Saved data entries

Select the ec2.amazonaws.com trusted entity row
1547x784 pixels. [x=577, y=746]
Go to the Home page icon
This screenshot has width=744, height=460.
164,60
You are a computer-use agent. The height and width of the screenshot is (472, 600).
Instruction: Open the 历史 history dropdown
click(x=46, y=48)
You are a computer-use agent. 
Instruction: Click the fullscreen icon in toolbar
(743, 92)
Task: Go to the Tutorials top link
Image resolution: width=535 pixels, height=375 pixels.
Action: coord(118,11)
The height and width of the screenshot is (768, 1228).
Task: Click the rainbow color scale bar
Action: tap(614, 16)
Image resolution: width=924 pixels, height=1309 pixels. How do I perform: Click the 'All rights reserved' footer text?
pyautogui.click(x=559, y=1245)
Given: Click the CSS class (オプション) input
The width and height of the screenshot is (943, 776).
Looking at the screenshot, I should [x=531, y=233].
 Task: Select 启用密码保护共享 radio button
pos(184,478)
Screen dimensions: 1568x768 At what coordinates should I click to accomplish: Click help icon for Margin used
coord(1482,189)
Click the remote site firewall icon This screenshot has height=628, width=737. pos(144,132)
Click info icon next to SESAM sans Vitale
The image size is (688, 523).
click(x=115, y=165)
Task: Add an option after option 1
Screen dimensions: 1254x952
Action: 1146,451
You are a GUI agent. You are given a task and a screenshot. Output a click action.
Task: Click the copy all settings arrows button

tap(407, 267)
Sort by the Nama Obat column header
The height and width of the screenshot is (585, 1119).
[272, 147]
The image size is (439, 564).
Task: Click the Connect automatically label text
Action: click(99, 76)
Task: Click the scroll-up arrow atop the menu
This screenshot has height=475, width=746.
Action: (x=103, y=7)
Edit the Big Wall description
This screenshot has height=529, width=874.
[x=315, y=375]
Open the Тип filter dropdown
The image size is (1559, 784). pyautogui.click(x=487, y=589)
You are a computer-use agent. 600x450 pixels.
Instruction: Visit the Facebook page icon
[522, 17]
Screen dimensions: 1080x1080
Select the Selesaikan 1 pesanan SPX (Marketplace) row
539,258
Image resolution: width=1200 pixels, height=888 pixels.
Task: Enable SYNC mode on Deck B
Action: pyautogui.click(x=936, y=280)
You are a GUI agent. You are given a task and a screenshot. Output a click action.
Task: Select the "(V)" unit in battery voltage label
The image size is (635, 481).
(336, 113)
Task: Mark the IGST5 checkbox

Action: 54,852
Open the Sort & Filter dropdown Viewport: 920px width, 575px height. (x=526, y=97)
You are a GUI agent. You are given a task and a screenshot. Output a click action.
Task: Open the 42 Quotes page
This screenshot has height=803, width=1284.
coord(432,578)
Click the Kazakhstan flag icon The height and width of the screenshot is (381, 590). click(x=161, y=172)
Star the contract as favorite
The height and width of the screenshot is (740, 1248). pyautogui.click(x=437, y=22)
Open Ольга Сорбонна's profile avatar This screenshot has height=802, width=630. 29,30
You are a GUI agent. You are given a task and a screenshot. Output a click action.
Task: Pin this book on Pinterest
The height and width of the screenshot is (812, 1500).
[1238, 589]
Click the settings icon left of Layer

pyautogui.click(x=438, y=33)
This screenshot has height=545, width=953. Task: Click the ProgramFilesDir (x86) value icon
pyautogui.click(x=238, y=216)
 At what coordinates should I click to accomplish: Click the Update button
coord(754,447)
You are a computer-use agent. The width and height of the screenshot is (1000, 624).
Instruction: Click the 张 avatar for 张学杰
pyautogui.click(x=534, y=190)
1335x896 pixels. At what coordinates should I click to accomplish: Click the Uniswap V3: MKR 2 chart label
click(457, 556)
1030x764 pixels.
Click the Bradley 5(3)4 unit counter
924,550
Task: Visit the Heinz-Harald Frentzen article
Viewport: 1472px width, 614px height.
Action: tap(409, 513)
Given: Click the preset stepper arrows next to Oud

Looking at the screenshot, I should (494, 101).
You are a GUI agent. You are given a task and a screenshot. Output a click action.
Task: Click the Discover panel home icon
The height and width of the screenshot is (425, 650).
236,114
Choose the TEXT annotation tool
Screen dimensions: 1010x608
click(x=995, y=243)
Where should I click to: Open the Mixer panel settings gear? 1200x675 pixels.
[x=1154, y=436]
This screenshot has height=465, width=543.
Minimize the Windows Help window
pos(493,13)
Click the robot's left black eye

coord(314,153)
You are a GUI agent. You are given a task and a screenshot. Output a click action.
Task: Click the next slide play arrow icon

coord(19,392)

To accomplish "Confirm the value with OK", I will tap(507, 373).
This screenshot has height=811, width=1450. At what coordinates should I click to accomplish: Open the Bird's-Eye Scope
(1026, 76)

### [Problem to solve]
Retype exactly the lines of the data above that fall between the line with "Task: Add an option after option 1" and the line with "Task: Open the 42 Quotes page", inclusive, and add nothing.

### [Answer]
Task: Add an option after option 1
Screen dimensions: 1254x952
Action: 1146,451
You are a GUI agent. You are given a task and a screenshot. Output a click action.
Task: Click the copy all settings arrows button

tap(407, 267)
Sort by the Nama Obat column header
The height and width of the screenshot is (585, 1119).
[272, 147]
The image size is (439, 564).
Task: Click the Connect automatically label text
Action: click(99, 76)
Task: Click the scroll-up arrow atop the menu
This screenshot has height=475, width=746.
Action: (x=103, y=7)
Edit the Big Wall description
This screenshot has height=529, width=874.
[x=315, y=375]
Open the Тип filter dropdown
The image size is (1559, 784). pyautogui.click(x=487, y=589)
You are a computer-use agent. 600x450 pixels.
Instruction: Visit the Facebook page icon
[522, 17]
Screen dimensions: 1080x1080
Select the Selesaikan 1 pesanan SPX (Marketplace) row
539,258
Image resolution: width=1200 pixels, height=888 pixels.
Task: Enable SYNC mode on Deck B
Action: pyautogui.click(x=936, y=280)
You are a GUI agent. You are given a task and a screenshot. Output a click action.
Task: Select the "(V)" unit in battery voltage label
The image size is (635, 481).
(336, 113)
Task: Mark the IGST5 checkbox

Action: 54,852
Open the Sort & Filter dropdown Viewport: 920px width, 575px height. (x=526, y=97)
You are a GUI agent. You are given a task and a screenshot. Output a click action.
Task: Open the 42 Quotes page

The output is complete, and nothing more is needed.